Johannesburg - South Africa will confront the threat of a debt selloff of about R100bn ($7bn) this week as it awaits two concurrent judgments on its credit status.

Opinion among economists is divided as to how stark a danger that is. Fifty-six percent of respondents in a Bloomberg survey said S&P Ratings will reduce its assessment to the highest non-investment grade on Friday. Moody’s Investors Service, which is scheduled to make a decision, will likely leave it unchanged, according to three-quarters of those asked.

Will S&P cut?

  • Yes: 9
  • No: 7

Will Moody’s cut?

  • Yes: 4
  • No: 12

Should both companies cut, rand debt would fall out of gauges including Citigroup’s World Government Bond Index, sparking outflows of R80bn to R100bn, Citigroup economist Gina Schoeman said. This would raise borrowing costs for the nation that’s selling more debt to plug a widening budget gap.
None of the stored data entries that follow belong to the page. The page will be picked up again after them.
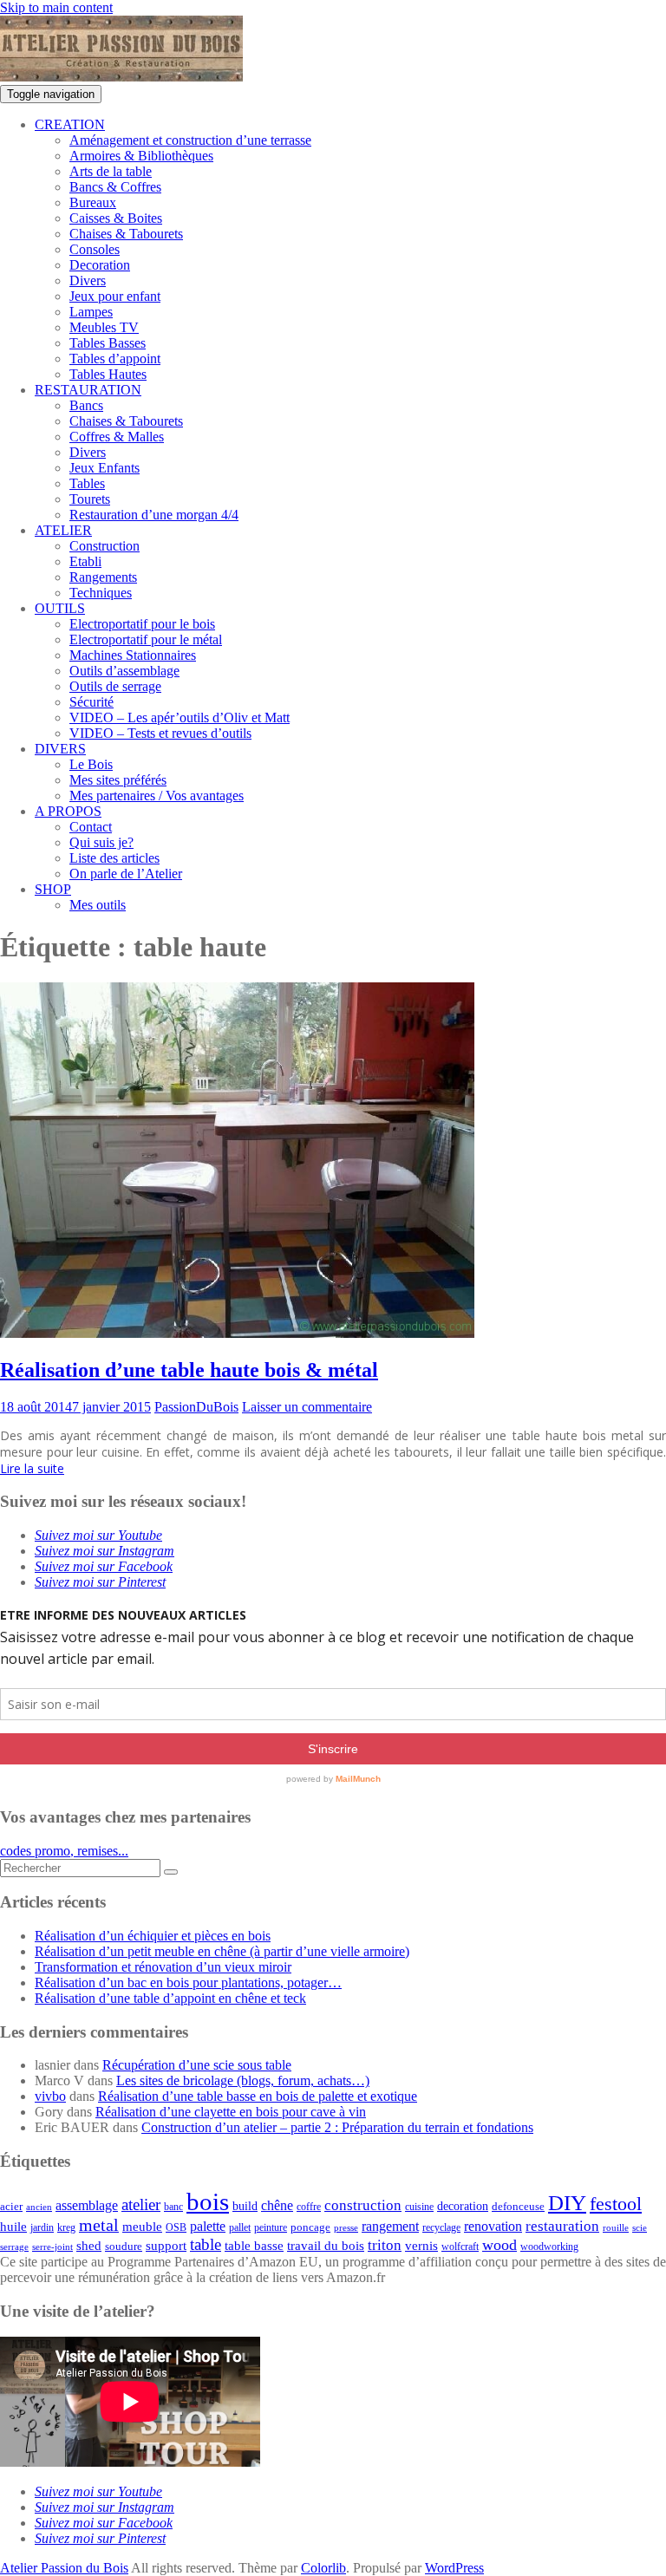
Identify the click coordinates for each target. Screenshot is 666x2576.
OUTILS (60, 608)
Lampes (91, 311)
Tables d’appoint (114, 358)
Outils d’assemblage (124, 670)
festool (616, 2203)
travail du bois (325, 2246)
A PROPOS (68, 811)
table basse (254, 2246)
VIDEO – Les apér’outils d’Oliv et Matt (179, 717)
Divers (87, 280)
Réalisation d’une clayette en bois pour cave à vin (230, 2111)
Conflict in the ruling party in the run-up to its leadership election next month has hamstrung efforts to bolster the Africa’s most-industrialised economy, which had its second recession in less than a decade earlier this year. Business confidence is near the lowest in more than three decades amid allegations of corruption against state companies’ managers and politicians including President Jacob Zuma.
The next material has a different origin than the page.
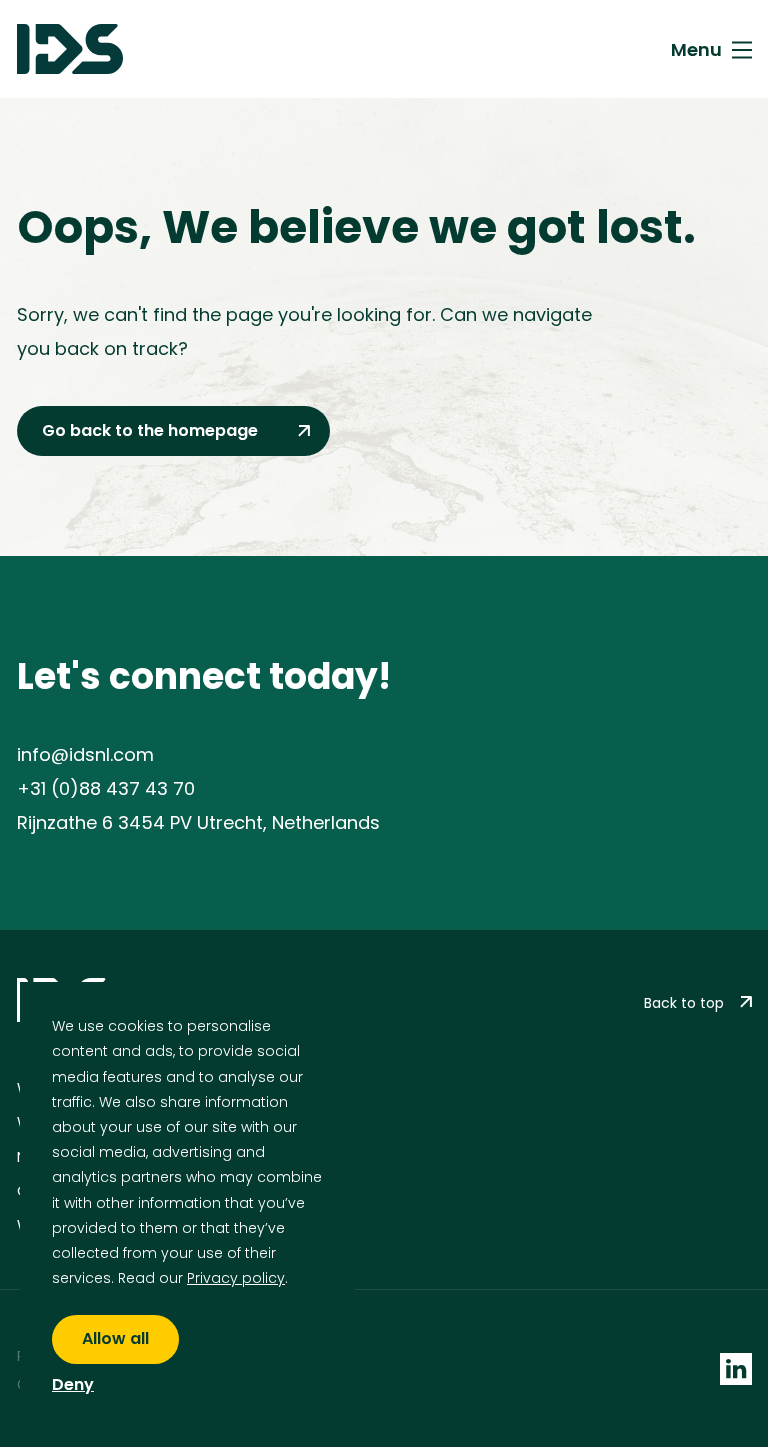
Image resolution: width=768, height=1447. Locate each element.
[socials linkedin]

“Given the fraught political context in which South Africa finds itself, alongside the negative repercussions of downgrades in triggering ejection from key bond indices, we believe that the rating agencies will not rush to cement decisions to downgrade this month,” said Phoenix Kalen, director for emerging-markets strategy at Societe Generale SA in London.

The sustainability of the nation’s debt will be at risk unless government presents a credible fiscal-consolidation plan in 2018, Moody’s said after the mid-term budget last month.

While the outcome of the ruling African National Congress’s elective conference next month will be of interest to ratings companies, it’s the February budget that they’ll be watching for clues on the country’s debt direction, said Annabel Bishop, the chief economist at Investec Bank.

Fiscal detail

“The budget will provide the fiscal detail that was lacking in the 2017 medium-term budget policy statement, which is needed in assessing South Africa’s creditworthiness,” she said. “The likelihood has increased for South Africa to lose its remaining investment-grade ratings.”

Investors are pricing in a downgrade of South Africa’s debt, with yields on dollar securities surpassing those of lower-rated countries such as Brazil and Russia.

Still, investors’ search for higher yields could help counter some of the expected outflows, Citigroup’s Schoeman said.

S&P and Fitch Ratings both rate South Africa’s foreign-currency debt at the highest non-investment grade. They lowered their assessments within a week of Zuma’s March 31 replacement of then Finance Minister Pravin Gordhan with Malusi Gigaba.

Moody’s, which has South Africa’s foreign-currency rating at the lowest investment grade, won’t lower its assessment, 10 of 16 respondents in the Bloomberg survey said.